The penultimate chapter of the book stems from a Duke Bass Connections research team in which Ed Balleisen and Lori Bennear  led a team of students in studying disaster investigation bodies, such as the National Transportation Safety Board — the NTSB — and the Chemical Safety Board in the U.S., and examples from other countries, like the Dutch Safety Board. The chapter suggests that it’s very helpful to have a crisis-investigation body that is “standing,” Rather than “one-off” ad hoc commissions of inquiry (like the 9/11 Commission or the Deepwater Horizon Commission), because, while one-off commissions are better than nothing, a standing investigatory body develops expertise and institutional memory from having examined event after event. It can learn to get better and better at understanding and diagnosing the crisis.

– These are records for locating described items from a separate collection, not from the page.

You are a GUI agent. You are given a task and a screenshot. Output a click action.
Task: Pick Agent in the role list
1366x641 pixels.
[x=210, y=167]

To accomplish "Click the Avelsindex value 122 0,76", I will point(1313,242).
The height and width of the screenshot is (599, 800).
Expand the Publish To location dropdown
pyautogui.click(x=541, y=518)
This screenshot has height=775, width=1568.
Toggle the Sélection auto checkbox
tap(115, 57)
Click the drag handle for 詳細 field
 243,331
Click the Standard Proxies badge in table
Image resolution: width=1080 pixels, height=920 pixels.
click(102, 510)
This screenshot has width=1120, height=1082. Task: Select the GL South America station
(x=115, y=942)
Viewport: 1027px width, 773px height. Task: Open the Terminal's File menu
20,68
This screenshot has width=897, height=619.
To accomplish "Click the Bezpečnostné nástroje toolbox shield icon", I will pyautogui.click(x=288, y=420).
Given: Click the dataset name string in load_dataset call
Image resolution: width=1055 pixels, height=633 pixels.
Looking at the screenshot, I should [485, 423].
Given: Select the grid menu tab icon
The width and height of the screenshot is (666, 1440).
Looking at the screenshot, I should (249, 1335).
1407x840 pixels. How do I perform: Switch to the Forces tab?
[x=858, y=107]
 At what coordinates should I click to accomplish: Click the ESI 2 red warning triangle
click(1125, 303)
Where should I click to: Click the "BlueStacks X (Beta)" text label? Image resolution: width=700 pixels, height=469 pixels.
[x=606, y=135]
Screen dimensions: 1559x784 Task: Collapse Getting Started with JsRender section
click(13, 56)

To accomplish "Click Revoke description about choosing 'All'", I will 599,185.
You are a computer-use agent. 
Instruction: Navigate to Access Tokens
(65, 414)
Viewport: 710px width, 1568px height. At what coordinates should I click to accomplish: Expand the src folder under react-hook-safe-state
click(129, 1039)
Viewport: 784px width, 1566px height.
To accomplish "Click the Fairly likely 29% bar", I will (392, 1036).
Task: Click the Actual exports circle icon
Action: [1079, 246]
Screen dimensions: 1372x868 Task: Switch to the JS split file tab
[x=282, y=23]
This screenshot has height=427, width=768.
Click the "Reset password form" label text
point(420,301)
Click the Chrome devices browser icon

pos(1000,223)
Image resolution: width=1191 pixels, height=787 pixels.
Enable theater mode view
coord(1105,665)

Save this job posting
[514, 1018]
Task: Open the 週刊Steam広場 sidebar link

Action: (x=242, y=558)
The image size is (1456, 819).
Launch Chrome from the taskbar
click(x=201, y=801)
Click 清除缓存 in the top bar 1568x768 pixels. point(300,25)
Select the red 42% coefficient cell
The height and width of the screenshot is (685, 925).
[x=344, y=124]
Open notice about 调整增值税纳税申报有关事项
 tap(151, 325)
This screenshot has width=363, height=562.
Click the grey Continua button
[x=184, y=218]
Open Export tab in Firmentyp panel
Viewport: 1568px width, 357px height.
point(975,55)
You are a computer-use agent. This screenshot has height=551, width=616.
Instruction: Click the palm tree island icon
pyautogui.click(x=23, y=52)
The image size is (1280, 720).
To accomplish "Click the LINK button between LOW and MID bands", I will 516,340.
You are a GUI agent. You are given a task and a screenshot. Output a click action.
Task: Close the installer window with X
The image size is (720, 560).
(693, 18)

We also ask whether these investigatory bodies, whether standing or ad hoc, should be part of or independent from the regulatory agency.  Compared to the regulatory agency, an independent body like the NTSB may lack the power to implement its own recommendations, but it has the advantage of being able to be more candid than the agency would be about the possible shortcomings of past policies. Also, it’s not necessarily always the case that the safety board’s recommendations should all be adopted automatically. There should still be an analysis of their costs and benefits and of how best to implement them.

The idea of a standing, independent investigative body or safety board is one key mechanism through which governments can prepare to learn. Surprises may happen — we can’t predict everything — but we will have equipped the regulatory system to be ready to learn from the crisis.